*** Begin section ***

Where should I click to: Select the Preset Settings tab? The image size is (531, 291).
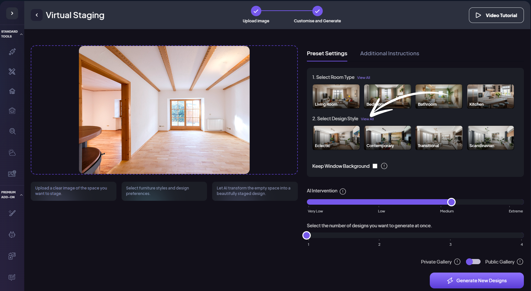coord(327,54)
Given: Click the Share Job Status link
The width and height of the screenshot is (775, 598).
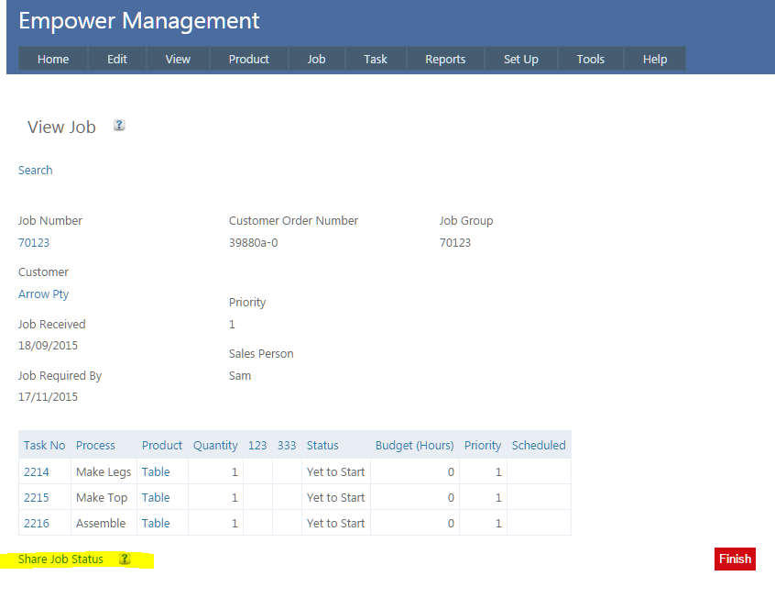Looking at the screenshot, I should coord(60,559).
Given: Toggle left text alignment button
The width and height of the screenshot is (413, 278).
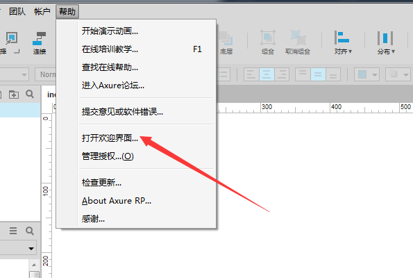Looking at the screenshot, I should pos(251,74).
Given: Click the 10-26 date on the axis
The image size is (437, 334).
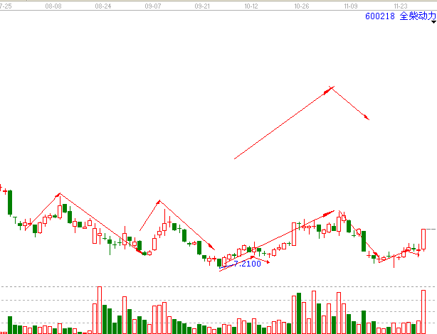Looking at the screenshot, I should pyautogui.click(x=301, y=4).
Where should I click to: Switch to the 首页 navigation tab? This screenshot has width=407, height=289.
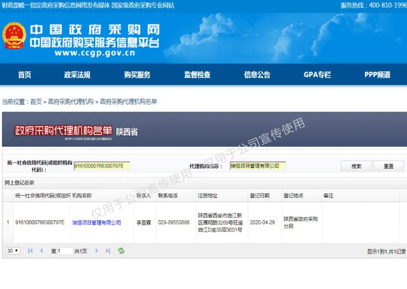pyautogui.click(x=24, y=75)
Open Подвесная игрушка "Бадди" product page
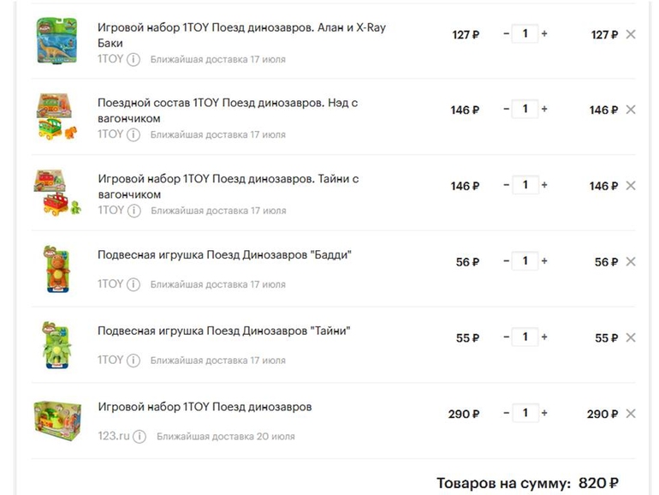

*** End section ***

Once the pictures are removed, write out all of the entries above exactly.

[Finished task]
Where should I click to: Select the Preset Settings tab? The image size is (531, 291).
coord(327,54)
Given: Click the Share Job Status link
The width and height of the screenshot is (775, 598).
Looking at the screenshot, I should coord(60,559).
Given: Toggle left text alignment button
The width and height of the screenshot is (413, 278).
Looking at the screenshot, I should pos(251,74).
Given: Click the 10-26 date on the axis
The image size is (437, 334).
Looking at the screenshot, I should pyautogui.click(x=301, y=4).
Where should I click to: Switch to the 首页 navigation tab? This screenshot has width=407, height=289.
pyautogui.click(x=24, y=75)
Open Подвесная игрушка "Бадди" product page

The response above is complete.